▸ What to do: The result should be an exact copy of only the lines from the one with "[button] (324, 19)" through the last line of the data below, with pictures omitted.

[Saved data entries]
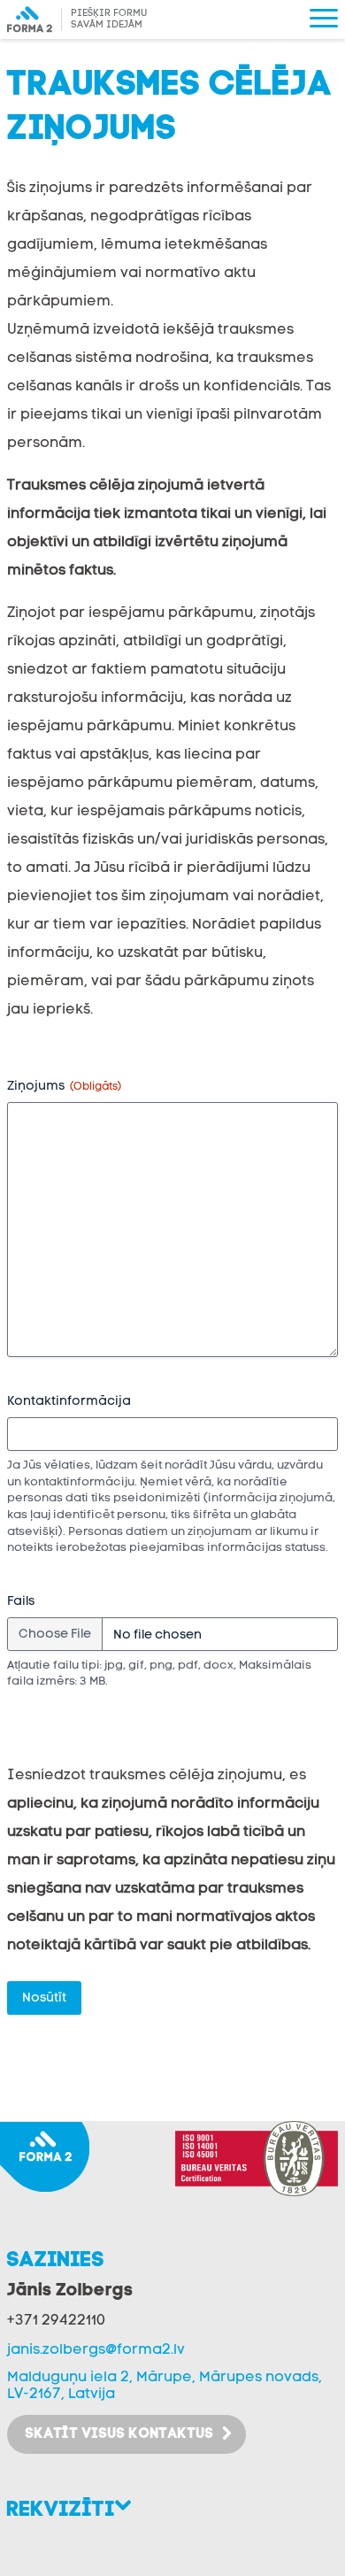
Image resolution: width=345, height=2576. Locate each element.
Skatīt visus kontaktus (119, 2434)
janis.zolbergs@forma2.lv (96, 2350)
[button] (324, 19)
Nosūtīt (44, 1998)
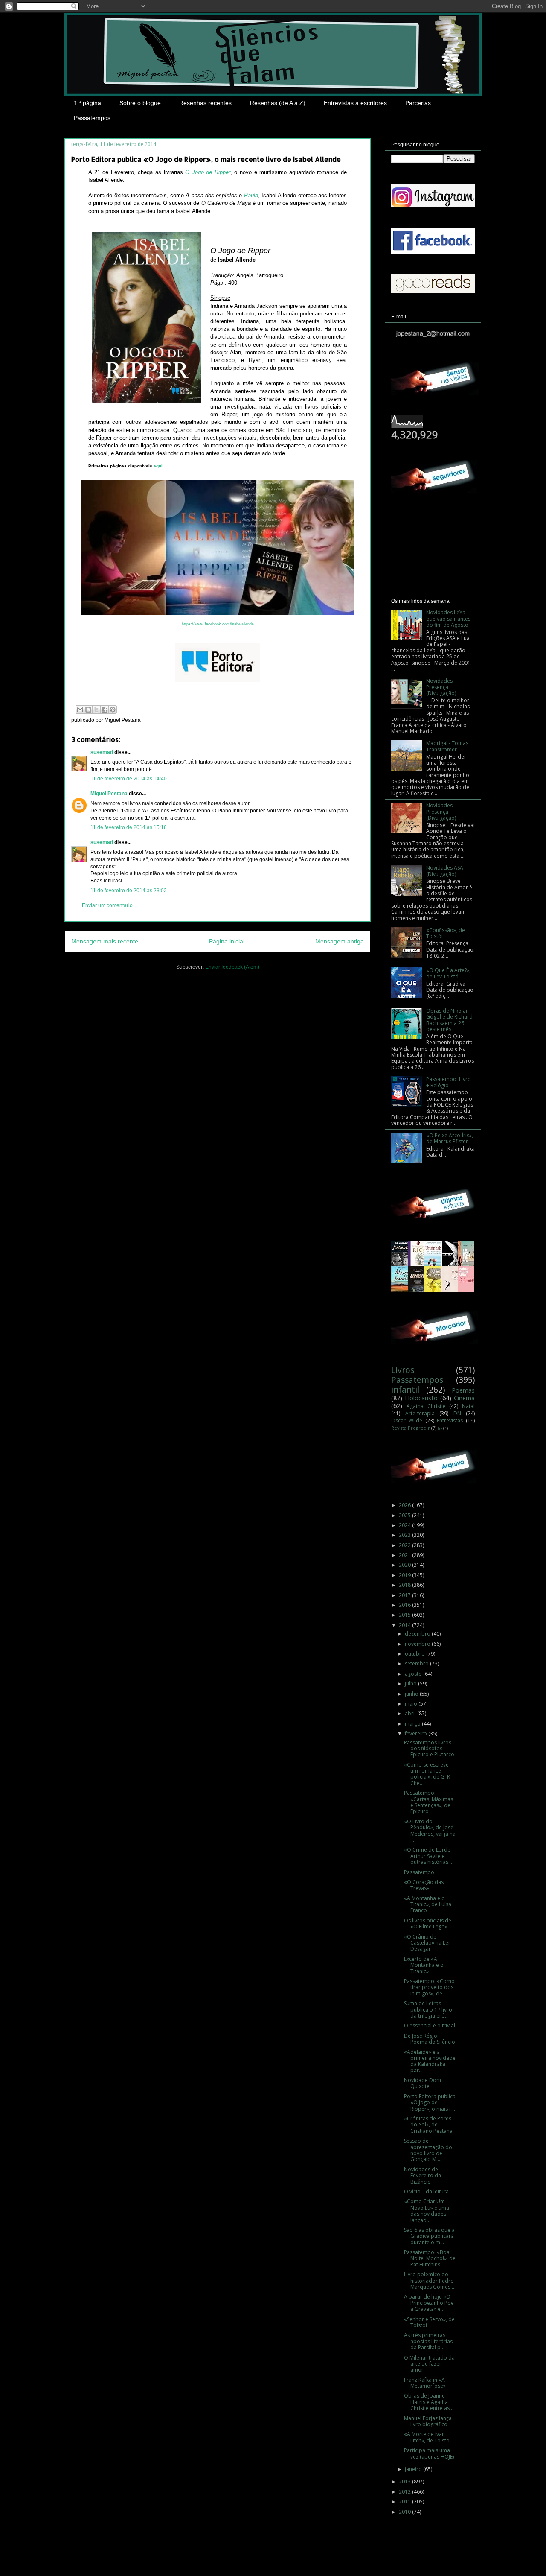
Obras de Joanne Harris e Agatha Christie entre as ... (429, 2402)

▸ Answer area:
[button] (324, 19)
Nosūtīt (44, 1998)
Obras de Joanne Harris e Agatha Christie entre as ... (429, 2402)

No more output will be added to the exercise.